Il tiratore scelto americano è una figura nuova del cinema di guerra, perché non è un vendicatore, non è Rambo, non è un robot umano con dei superpoteri, ma è un uomo e determinato, senza enfasi e senza rabbia. Il vero soldato che ha ispirato il film sui terroristi islamici che usano anche i bambini per caricarli di esplosivo. E allora dobbiamo veramente chiederci se stia accadendo qualcosa di profondo e di inquietante in noi stessi, a prescindere dal film che funziona come un test delle macchie d'inchiostro: ognuno vede la risposta alle proprie paure.

Sono rimasto molto impressionato quando due persone nel giro di dieci minuti mi hanno detto di avere paura a prendere la metropolitana e di non riuscire a dormire come prima. Esitiamo a dire che l'«inconscio collettivo» (se ne esiste uno) si sia trasformato nello sniper inconscio. Certo, il film è americano, il pubblico da cento milioni è americano, la storia, il regista e il personaggio sono tutti americani. Ma anche in Italia, oltre che in Francia, nelle ultime settimane sono stati alimentati due sentimenti incompatibili con la vita civile del normale vivere civile: la paura nell'angoscia e il desiderio di reagire. O almeno sapere che c'è qualcuno che reagisce per te e ti protegge. Ed è certamente lui, l'eroe metodico di questo film che si comporta come un drone dall'animo umano: colpisce per proteggere collegato via radio con una cabina di regia.

Non c'è in lui nulla di enfatico, ma di preciso (la mira, la pressione sul grilletto) e mestamente rassicurante. Del resto è la prima volta nella storia dell'intera Storia, che ci troviamo di fronte al fenomeno planetario di una guerra che divampa e spurga sangue dai televisori e dai telefonini, una guerra capace di mettere in moto sentimenti enormi e risentimenti anche più grandi, sempre più irreparabili. Così, la matita del vignettista che sa di rischiare la pelle insieme al fucile di alta precisione del soldato Kyle diventano i simboli della necessità esistenziale, prima che militare, di resistere, di non offrire il collo alla lama dello sgozzatore. Il momento più tormentato del film è quello in cui una donna velata consegna a un bambino la granata che aveva nascosto sotto i vestiti. Il bambino cammina per recapitare la granata destinata ad uccidere molti esseri umani. Lo sniper con angoscia e disgusto tira il grilletto.
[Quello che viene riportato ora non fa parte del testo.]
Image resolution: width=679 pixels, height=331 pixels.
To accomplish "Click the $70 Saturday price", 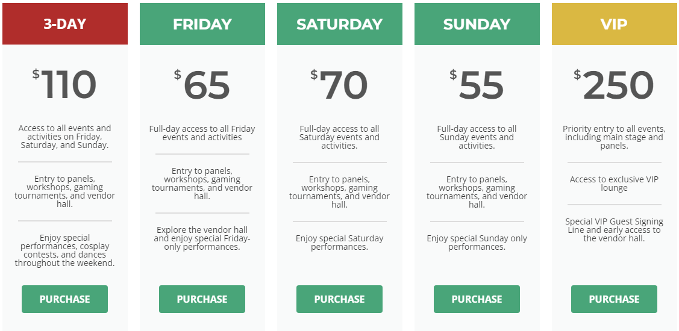I will tap(339, 84).
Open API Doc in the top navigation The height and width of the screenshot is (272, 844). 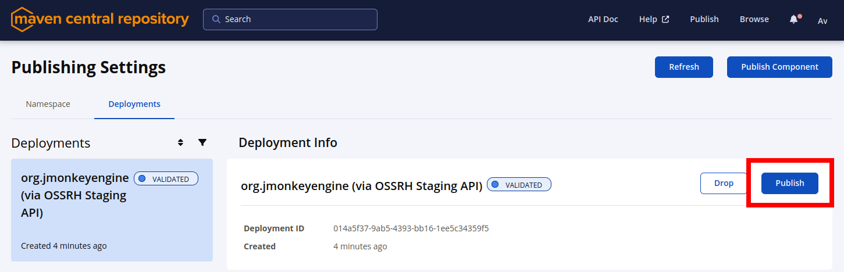coord(603,19)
La realtà ha mostrato dieci giorni fa nella Nigeria Nord orientale una bambina imbottita di esplosivo mandata nel mercato di Maiduguri dove i suoi mostruosi burattinai l'hanno fatta saltare in aria con un telecomando provocando venti morti e altrettanti feriti. Che cosa avrebbe fatto il tiratore di precisione del film, se avesse avuto quel piccolo essere umano nel mirino? Quali sono gli esatti confini del comandamento che ordina «non uccidere» ?
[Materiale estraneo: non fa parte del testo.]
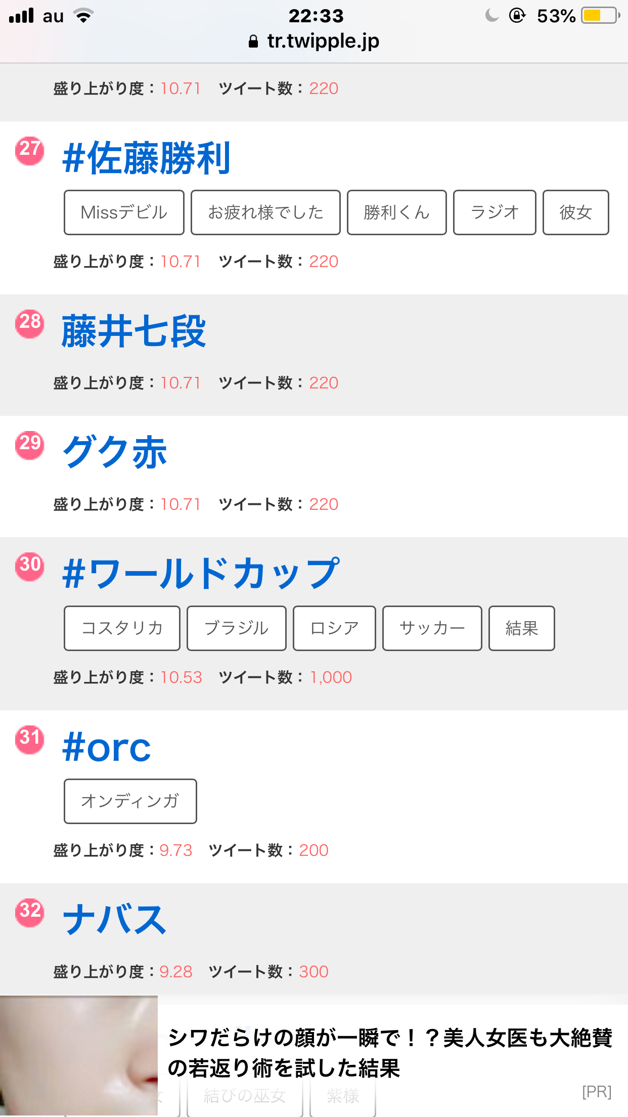
Task: Open the skin ad thumbnail image
Action: [x=79, y=1056]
L'Italia non ha vissuto soltanto l'emozione collettiva europea di Parigi, ma anche lo stillicidio delle continue notizie sui combattenti islamici che entrano ed escono dal nostro Paese, e poi la storia delle due ragazze catturate in Siria e riscattate, a quanto sembra, a suon di milioni dei contribuenti rompendo il doloroso patto fra i Paesi europei che impone di non finanziare i terroristi, anche a costo di sacrificare gli ostaggi.

Il film di Eastwood (convinto di aver fatto un film «contro» la

guerra) si è trovato nella imprevista condizione di funzionare come un rimedio alla paralisi che il terrore ottiene dalle sue vittime. E di farlo senza scompostezze eroiche, ma con una nuova misura del dolore e del dovere.